### Instruções de trabalho:
**A.** Copie sem nenhuma alteração a passagem do texto sobre a educação no Brasil que vai de "A partir da" a "mestres (Cunha, 1977).".
**B.** Segundo o texto sobre a educação no Brasil, o que previa a lei de 15 de outubro de 1827?
**C.** Dê prosseguimento ao texto sobre a educação no Brasil a partir da última frase apresentada.

### Trecho do texto:
· · · ·
Desde essa época é notável como a obra educacional de D. João VI estava interessada em suprir as necessidades imediatas da corte portuguesa no Brasil, com o intuito de preencher demandas de formação profissional. Com essa característica, teve forte influência na educação, tanto básica quanto de ensino superior (Lima, 1969).

Durante os períodos subsequentes, até meados dos anos 1920, estabeleceram-se duas constituições, uma em 1824 e outra em 1891. Com a independência do país, conquistada em 1822, esboçaram-se algumas mudanças no panorama político e social. No que concerne à educação, a Constituição de 1824 firmava como compromisso do Império assegurar instrução primária e gratuita a todos os cidadãos; isso foi confirmado em 1827, pela lei de 15 de outubro, que previa a criação de escolas de primeiras letras em todas as cidades, vilas e vilarejos. Entretanto, a promulgação do ato adicional de 1834, que delegou às províncias a prerrogativa de legislar sobre a educação primária, fez com que o governo central se afastasse da responsabilidade de assegurar educação elementar para todos (Lima, 1969).

A descentralização da educação básica, instituída em 1834, foi mantida pela República, na Constituição de 1891, impedindo mais uma vez o governo central de formular e coordenar a universalização do ensino fundamental, o que ampliou, nas décadas seguintes, a distância entre as elites do país e as camadas sociais populares, segundo Cunha (1977).

A partir da década de 1920, depois da Primeira Guerra Mundial, o Brasil começou a ser repensado em termos de educação, dando espaço a um movimento de renovação no setor educacional. Esse período, efervescente tanto do ponto de vista cultural quanto artístico (destaca-se a Semana de Arte Moderna, de 1922), repercutiu amplamente no campo educacional, pois muitos educadores promoveram a crítica a um modelo de ensino passivo, engessado, em que o aluno era apenas um receptor das ideias e dos conhecimentos transmitidos pelos mestres (Cunha, 1977).
· · · ·
### Seção de dados:

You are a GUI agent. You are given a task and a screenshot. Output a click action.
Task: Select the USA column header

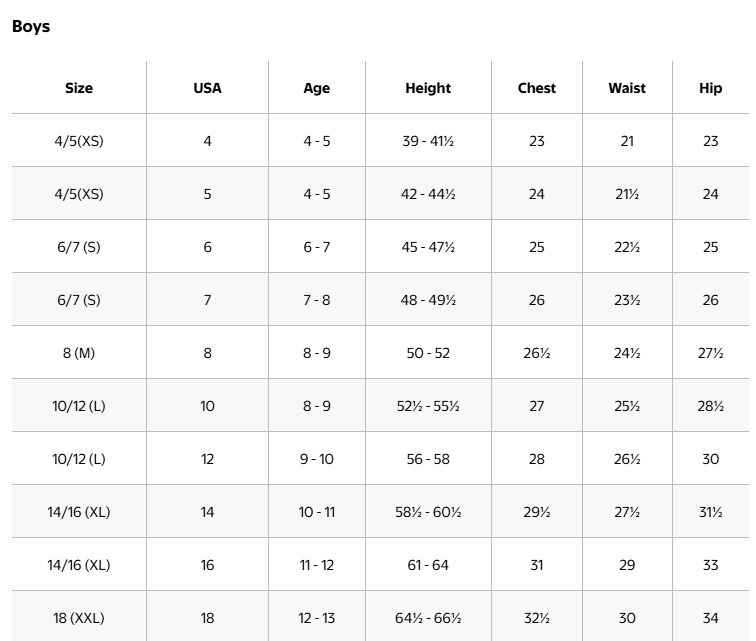tap(207, 88)
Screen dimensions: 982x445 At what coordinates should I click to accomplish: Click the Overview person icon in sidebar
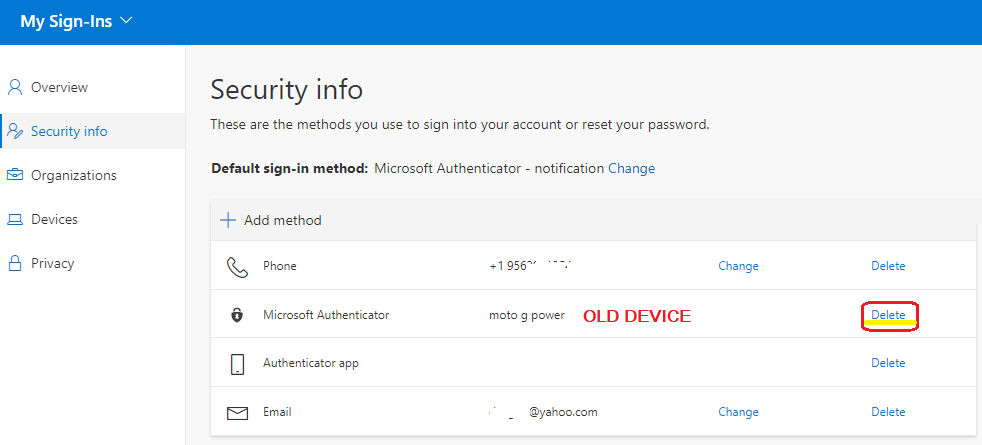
· · · ·
### Respostas por tarefa:
**A.**
A partir da década de 1920, depois da Primeira Guerra Mundial, o Brasil começou a ser repensado em termos de educação, dando espaço a um movimento de renovação no setor educacional. Esse período, efervescente tanto do ponto de vista cultural quanto artístico (destaca-se a Semana de Arte Moderna, de 1922), repercutiu amplamente no campo educacional, pois muitos educadores promoveram a crítica a um modelo de ensino passivo, engessado, em que o aluno era apenas um receptor das ideias e dos conhecimentos transmitidos pelos mestres (Cunha, 1977).

**B.** A criação de escolas de primeiras letras em todas as cidades, vilas e vilarejos.

**C.**
Em consequência desse panorama político e social, em 1931 foi implementada pelo Ministério de Educação e Saúde Pública a reforma Francisco Campos, a qual dava uma estrutura orgânica ao ensino secundário, comercial e superior em território nacional (Cunha, 1977). Nota-se aqui o início de uma ação mais objetiva do Estado em relação à educação, estabelecendo um currículo seriado (implementação de um currículo enciclopédico, aparecendo pela primeira vez na História do Brasil o currículo nas leis e reformas educacionais), a frequência obrigatória, dois ciclos – um fundamental e outro complementar – e a exigência de habilitações neles para o ingresso no ensino superior.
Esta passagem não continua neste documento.